Overall, through this project, we have advanced the organic battery field to a next level, by developing novel materials, testing and confirming a series of hypothesis, and providing indications for further developments.

Overall, the entire work performed and results attained in this project were performed at the edge of state of the art and many advances attained have redefined the work in the organic battery field. With regards to the starting hypothesis of metal binding to the redox center of 1,4-dioxido-2,5-benzenedicarboxylate, we have confirmed this experimentally and shown that redox activity is enabled when metal bind only to carboxylate. An additional outcome of this direction was the observation and analysis of the polarization inductive effect of metal cation on the increase of the redox potential of the ligand, leading to the practical benefit of high voltage materials (publication in JACS - doi: 10.1021/jacs.1c04591 ). Along this work, we have also confirmed another initially proposed hypothesis concerning this organic linker – intrinsic limitation to one-electron redox. The origins are still not clearly identified, but our current view is that the second electron is extracted at a potential higher than the anodic stability of the ligand, leading thus to its irreversible decomposition (experimentally confirmed fact). Following this discovery, we have explored other quinone/dioxido chemistries and have developed two new exotic systems. The first one, based on diacetate functionalized groups came out at a redox of two electrons, with an impressive average redox voltage of 3.4V the origin of this being rooted in the in a stereoelectronic chameleonic effect with an intramolecular conformation change and charge modulation leading to a redox potential increase of 650mV in the solid state as compared to the same chemistry tested in solution (ChemMater - doi: 10.1021/acs.chemmater.0c02989 ).

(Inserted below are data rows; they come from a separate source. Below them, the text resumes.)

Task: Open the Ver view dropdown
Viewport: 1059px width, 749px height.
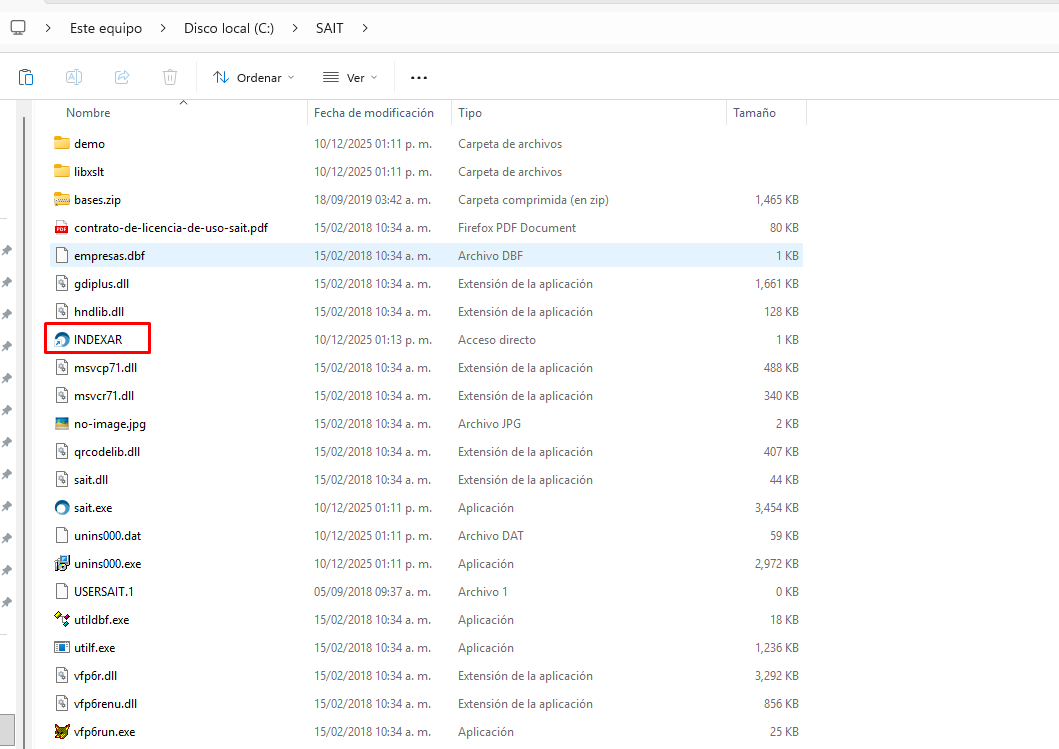Action: (350, 77)
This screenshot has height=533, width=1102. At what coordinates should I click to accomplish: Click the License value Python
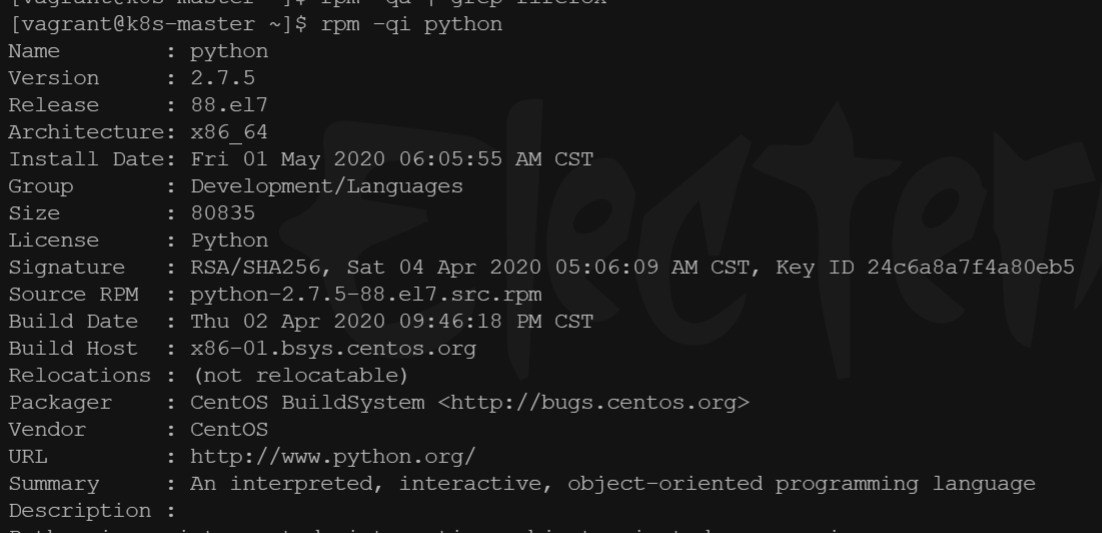(x=229, y=240)
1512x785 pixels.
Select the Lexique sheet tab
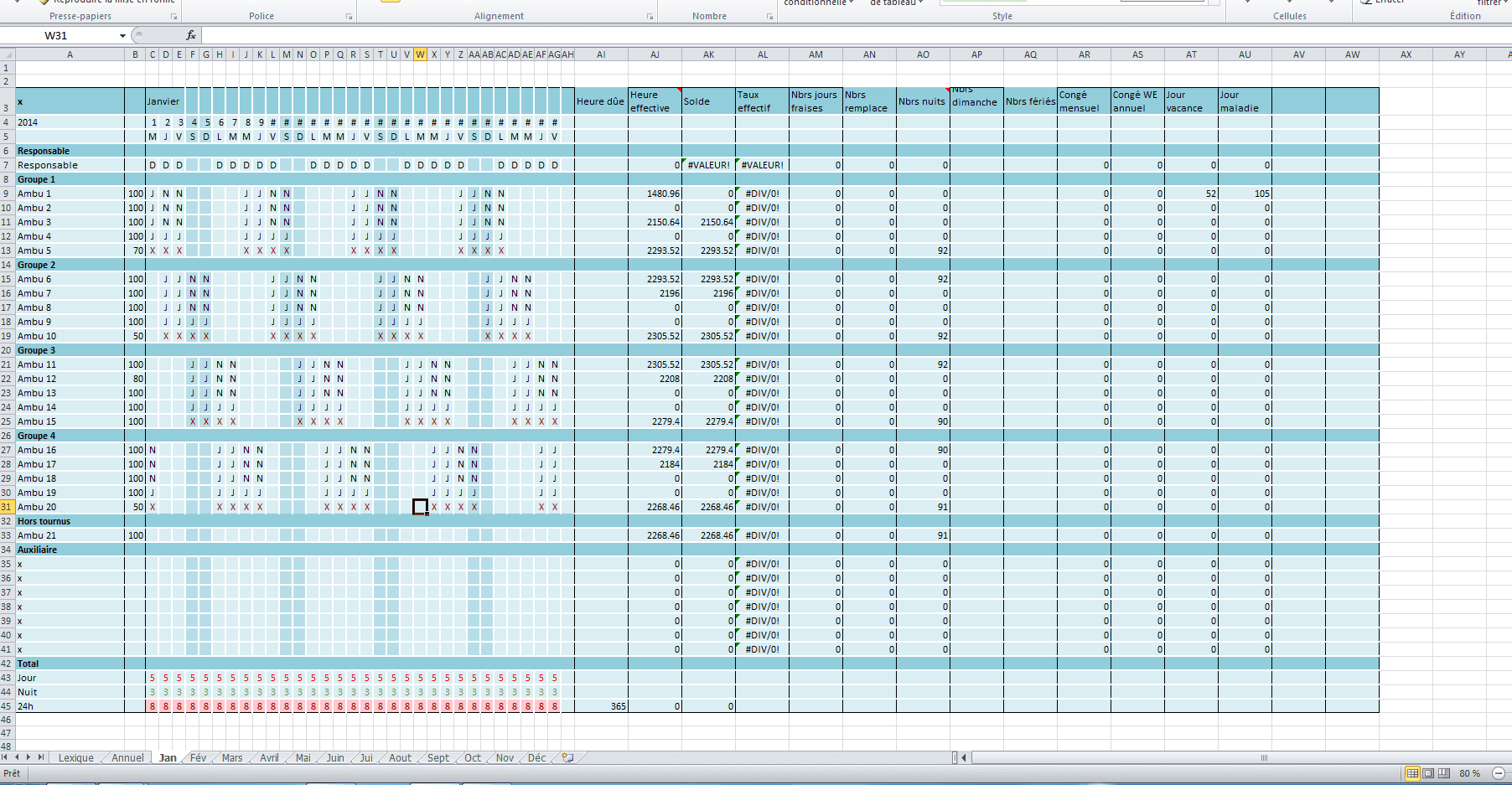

This chemistry however being unique, and has motivated us to look for other.

The main achievement of this project however remains the development of two novel chemistries with intrinsic high-voltage, Li-ion (later extended to other cations) reservoir content, and stable to ambient air. This development took the most efforts allocated in this proposal, with nearly 60% of man-power and budgets allocated to these developments. The two chemistries and the pioneering publications associated are the conjugated oximates (published in Science Advances - doi: 10.1126/sciadv.adg6079 ) and the flagship one, that has sparkle probably most interest in the community, the conjugated sulfonamides (initial publication in Nature Materials - doi: 10.1038/s41563-020-00869-1 ).